What does AGW mean?, I am sorry I really am not sure what is being discussed here?


----------



## Twp.Tom (Dec 29, 2010)

Sorry Rae, I meant no disrespect to anyone? I still want to know what AGW means???


----------



## Raeven (Oct 11, 2011)

doingitmyself said:


> I just googled AGW . I was trying to make a funny. I had no idea what AGW meant, and no disrespect was intended. Sorry for offending anyone.
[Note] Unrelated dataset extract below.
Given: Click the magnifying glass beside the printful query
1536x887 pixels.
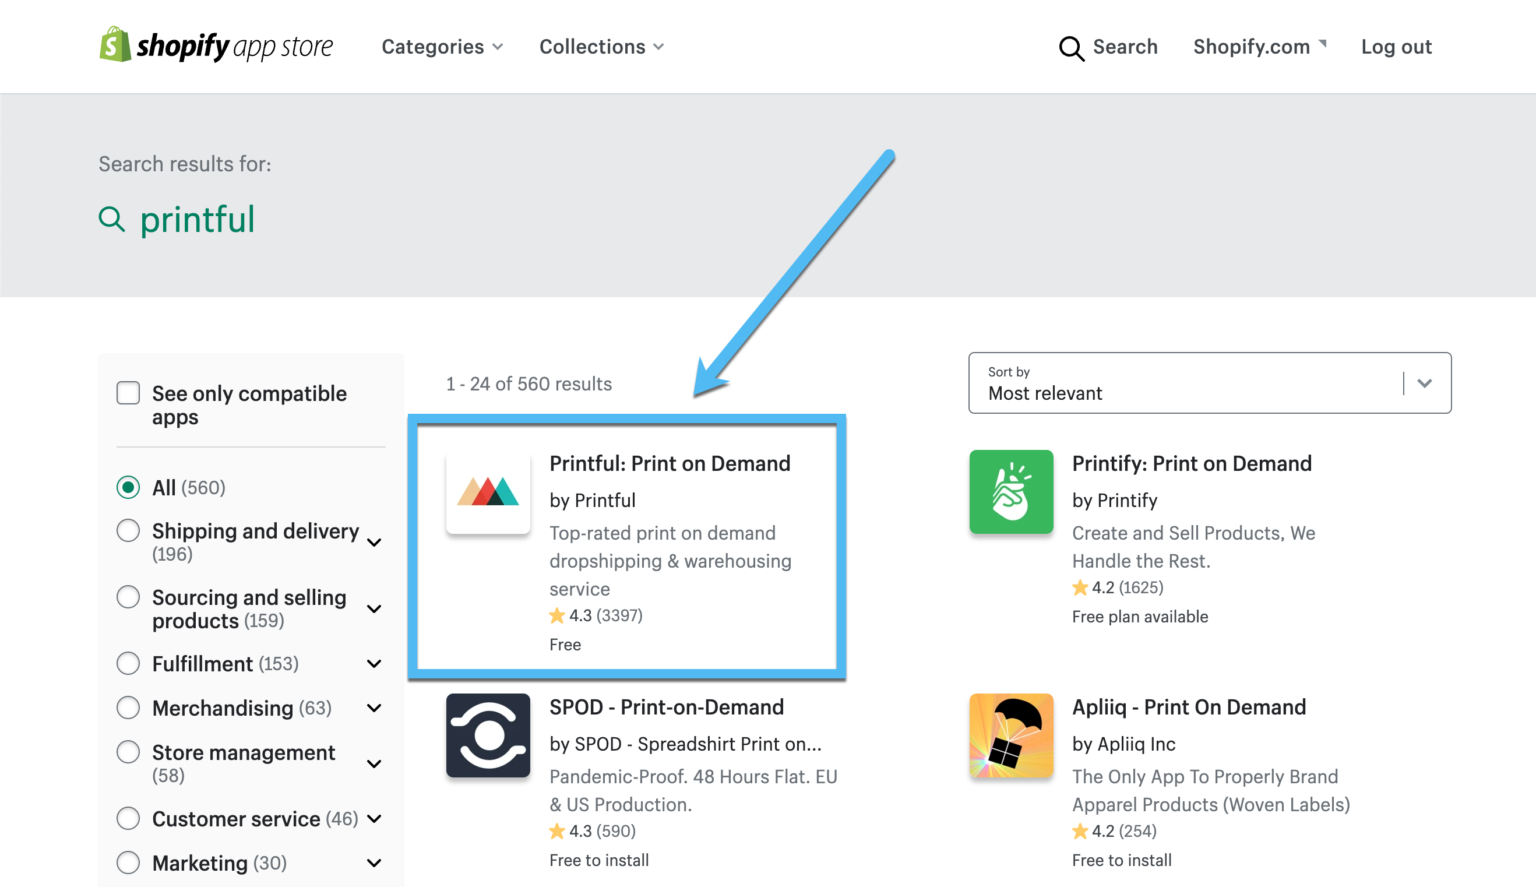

Oh, I'm not offended. Your response is typical of those who don't believe in AGW, and I think it demonstrates perfectly why a woman who views the issue as I do might have some legitimate concerns that a long-term, successful relationship with someone who views the issue as you do would be challenging, difficult and perhaps not a good decision for her. And there is no easy way to explain that to someone, even if they are someone like Darren, who could hear the explanation without judgment or ridicule.


----------



## Raeven (Oct 11, 2011)

Twp.Tom said:


> Sorry Rae, I meant no disrespect to anyone? I still want to know what AGW means???


Tom, I know you meant no disrespect. No worries here. 

AGW stands for Anthropogenic Global Warming, meaning human caused.


----------



## doingitmyself (Jul 30, 2013)

I didn't view AGW as anything, as i said i don't know what it meant. 

But that statement does not seem to be accepted. 

You would be surprised at my thoughts about this issue, and human Terra forming projects, but i not likely we will get into that.


----------



## Raeven (Oct 11, 2011)

doingitmyself said:


> Maybe AGW =
> 
> All Goat Weiners?
> A Goofy Woman?
> ...


I guess I've known what AGW stands for for so long -- literally decades -- I can't imagine anyone doesn't. But here in this thread, there are several of you who say you didn't know what it meant. If I owe you an apology for wrongfully judging your lack of knowledge about this subject, then you have it. 

Even so, you still said that "affirming global warming" was a reason to be glad to be rid of her -- which, I hope you can understand, might not be taken in the most favorable light by someone like me -- and also might explain why the woman in question may have felt the same toward the OP.


----------



## Darren (May 10, 2002)

I didn't ridicule her belief about global warming. Sure, I don't believe in it. I told her I still supported her decision to go to NYC. Although she may have considered my terming it a scam an affront, she responded by saying someday I needed to explain. I can waste a lot of time reviewing all of the she saids and he saids. I doubt if I'll figure it out. 

It would be easier to avoid Scorpios in the future or perhaps get a mail order amulet. 

For those who are not hard and fast in their viewpoint there was a significant scientific achievement in the past year or so that shows why water the most important greenhouse gas by far makes CO2's contribution less than miniscule by comparison.

Clouds formation by cosmic particles was demonstrated in the laboratory. It has long been thought by some scientists that the Sun had an affect on cloud formation which affected heat retention or loss and thus changes in the climate as the Sun's output changed.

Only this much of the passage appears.